[start Input data]

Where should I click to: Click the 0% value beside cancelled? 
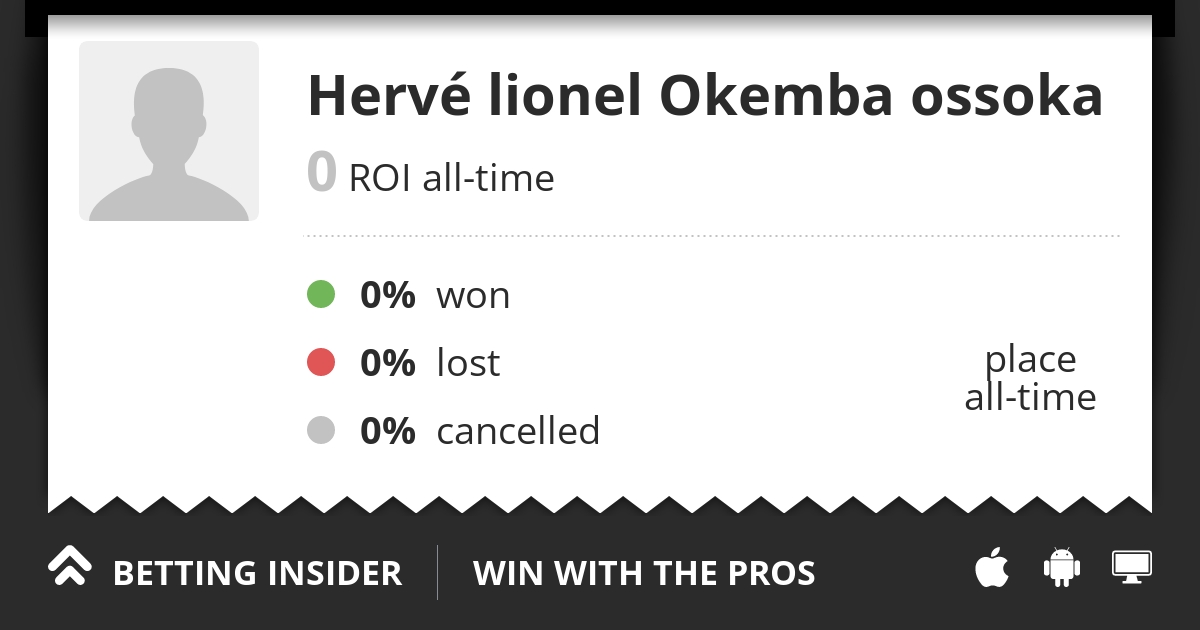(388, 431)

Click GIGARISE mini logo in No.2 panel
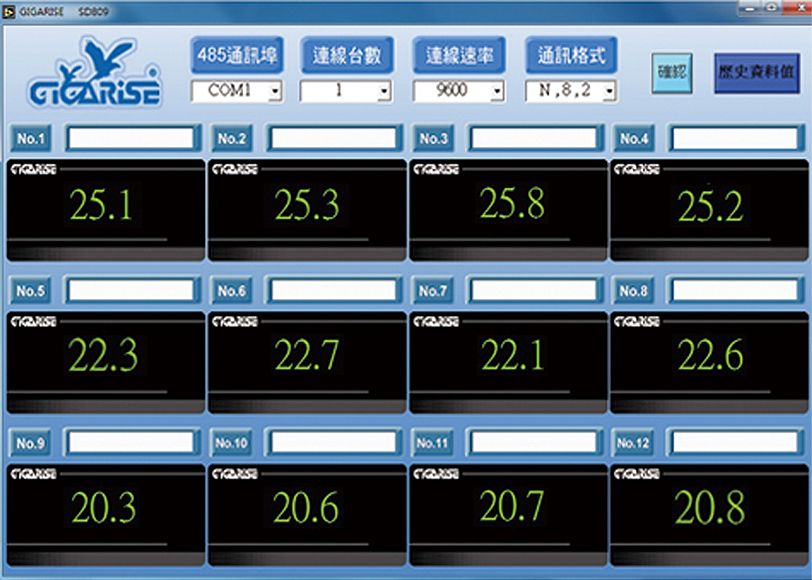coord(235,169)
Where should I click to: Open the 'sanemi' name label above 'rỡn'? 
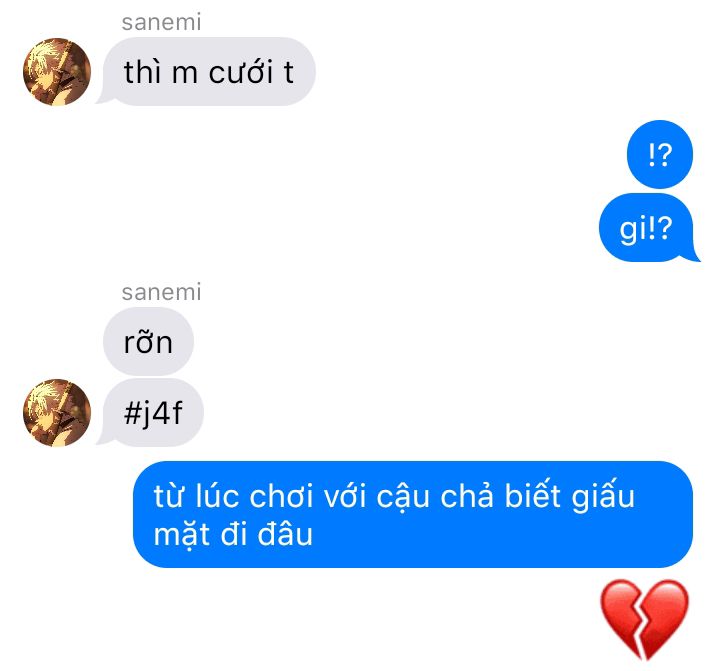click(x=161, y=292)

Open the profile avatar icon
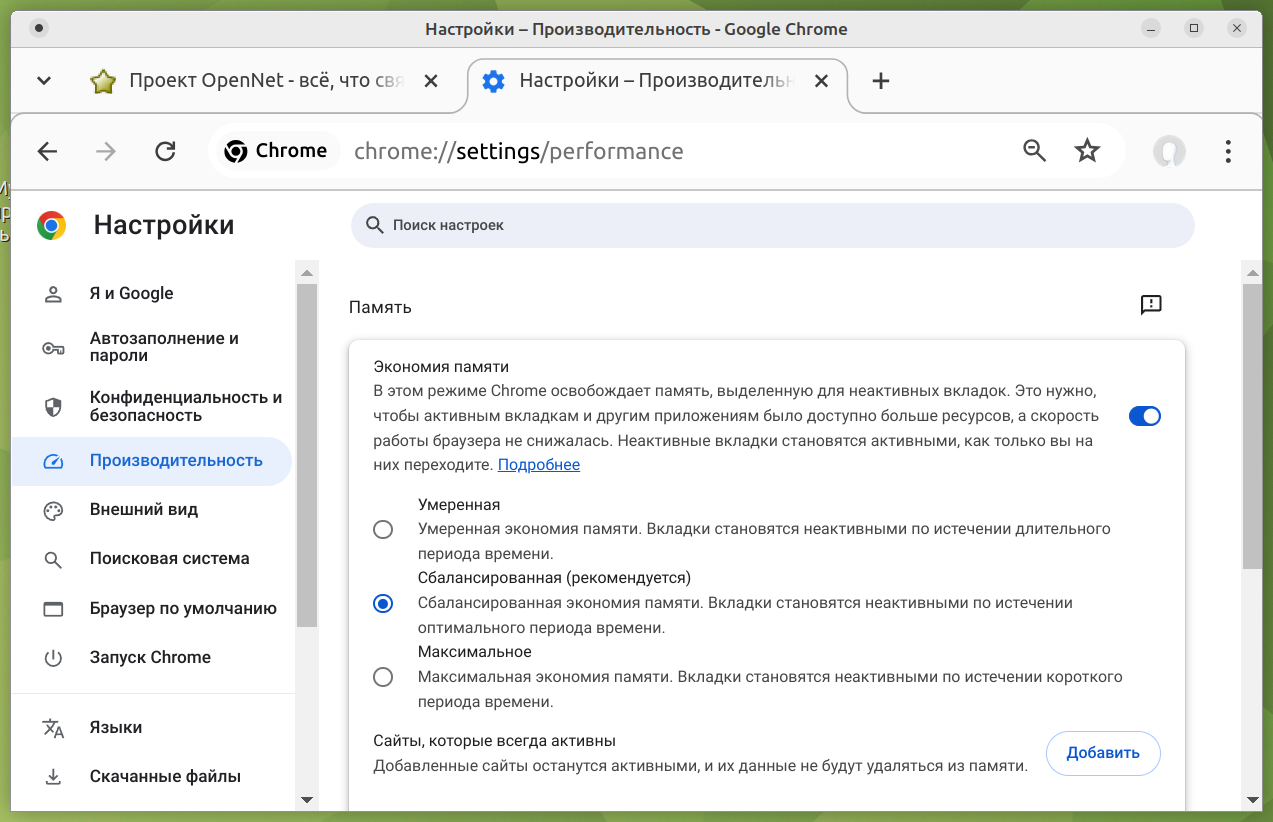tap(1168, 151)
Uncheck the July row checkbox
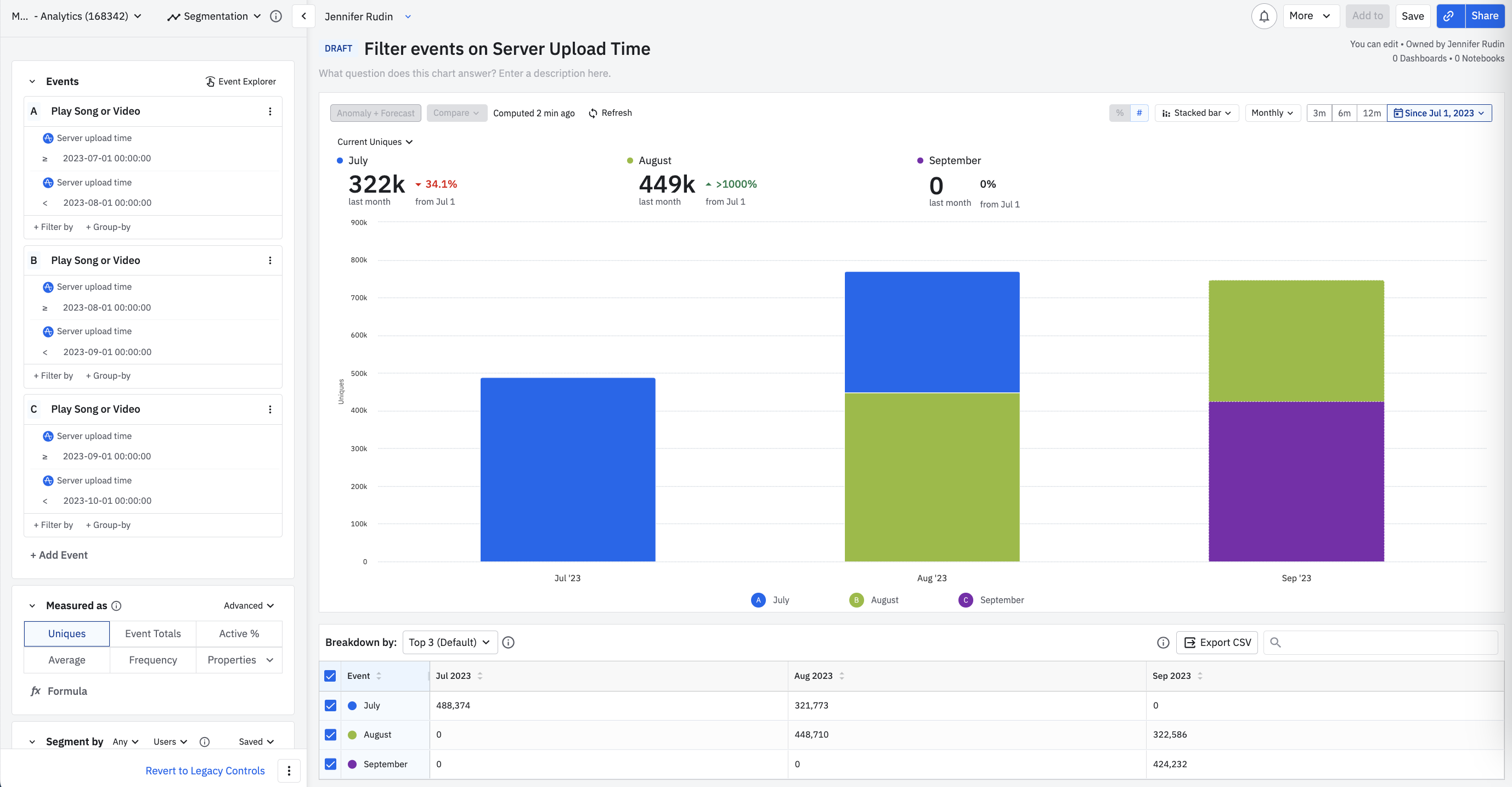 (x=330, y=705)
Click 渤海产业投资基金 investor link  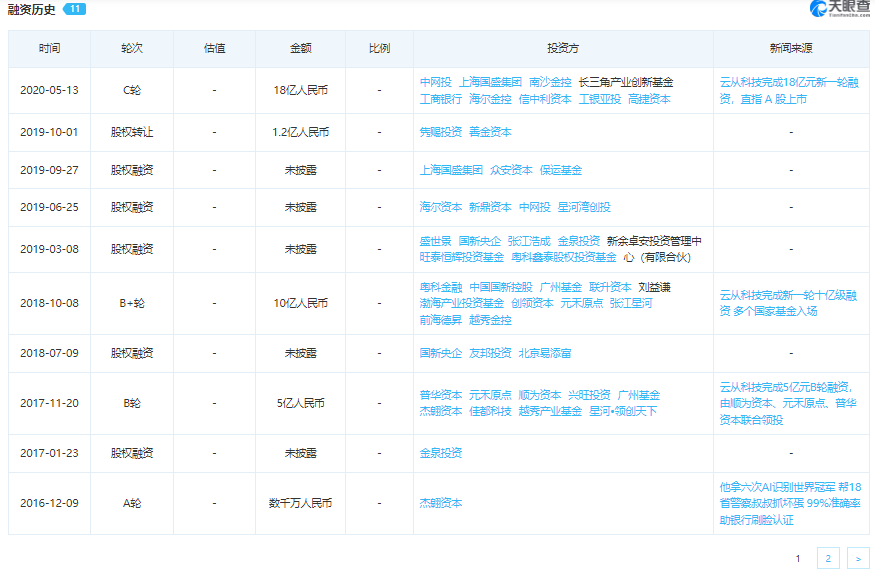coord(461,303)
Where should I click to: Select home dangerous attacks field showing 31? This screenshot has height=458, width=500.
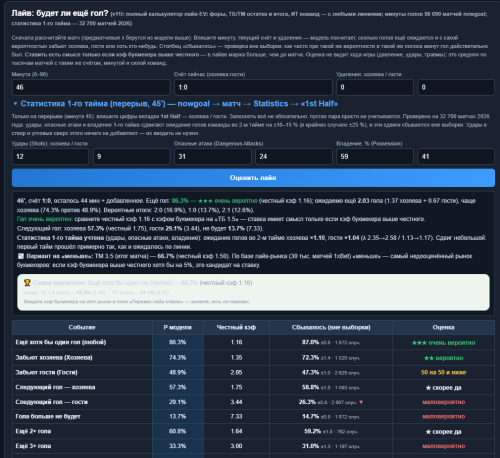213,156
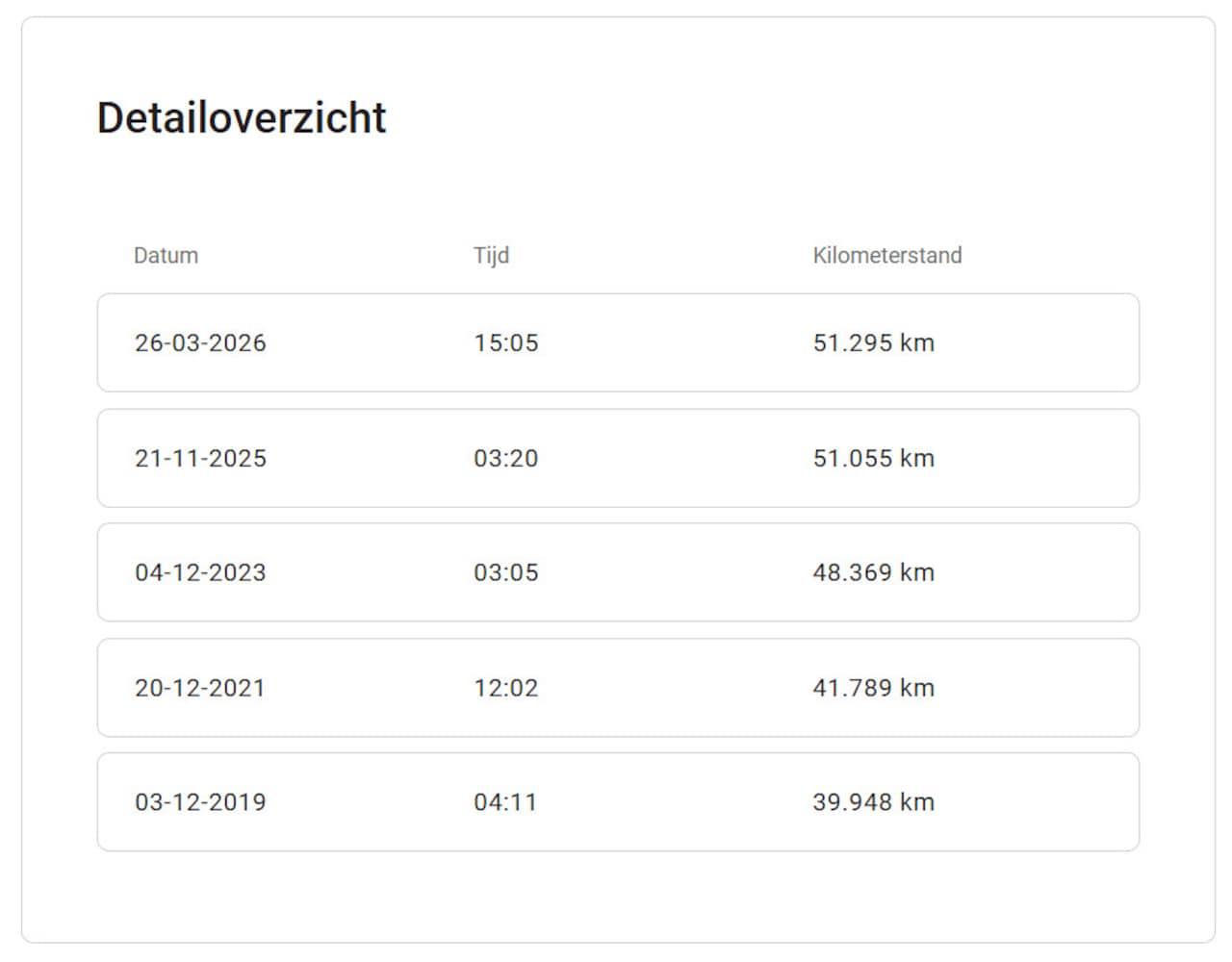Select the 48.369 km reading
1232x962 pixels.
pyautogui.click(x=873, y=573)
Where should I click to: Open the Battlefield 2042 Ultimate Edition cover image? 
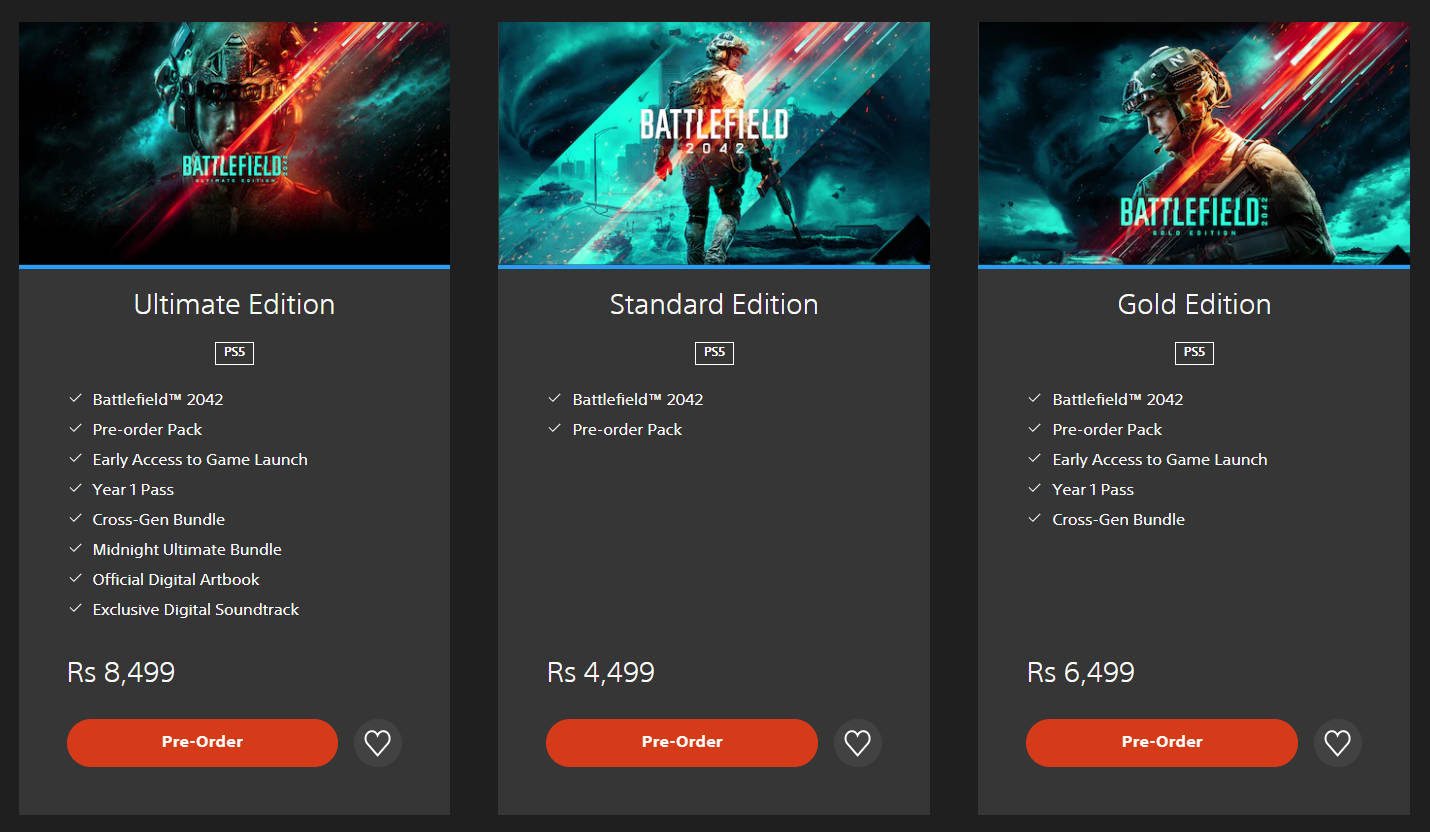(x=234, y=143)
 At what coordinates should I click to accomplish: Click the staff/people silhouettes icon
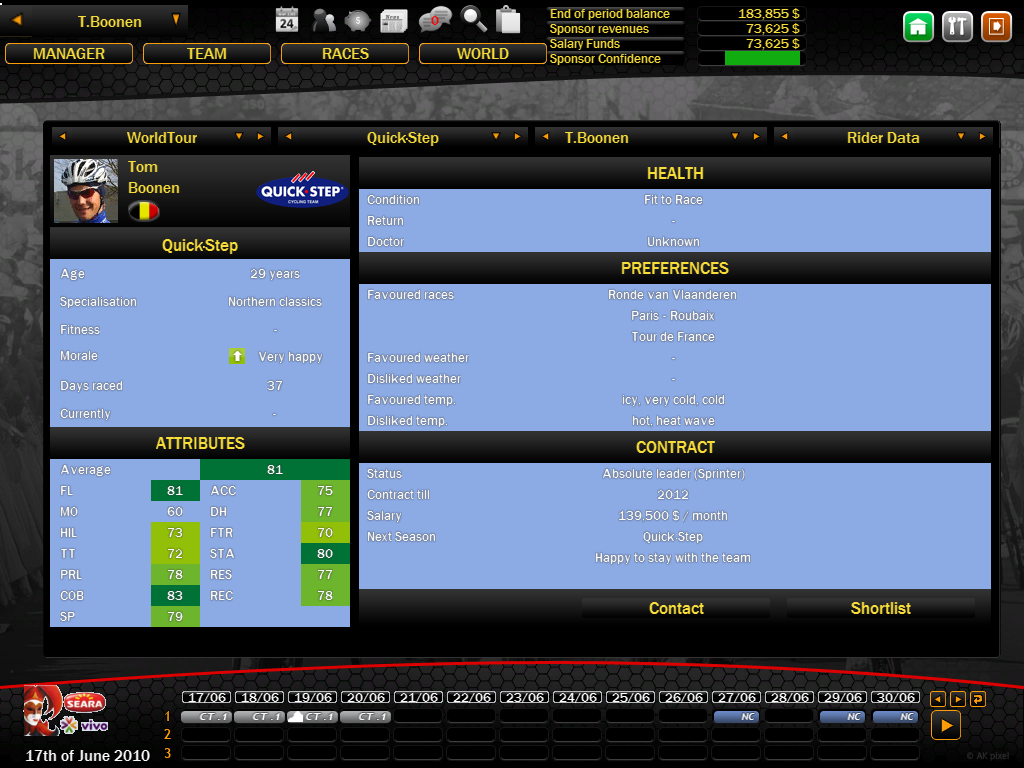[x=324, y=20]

[end Input data]

## Problem requirements:
Starting at the line that contains "Where should I click to: Open the Battlefield" and ending at the last line of the items, rewrite each line with 99 added to every coordinate in the answers, leaving out the pictures.

## Response to this exercise:
Where should I click to: Open the Battlefield 2042 Ultimate Edition cover image? 
(x=333, y=242)
 At what coordinates should I click to accomplish: Click the staff/people silhouettes icon
[x=423, y=119]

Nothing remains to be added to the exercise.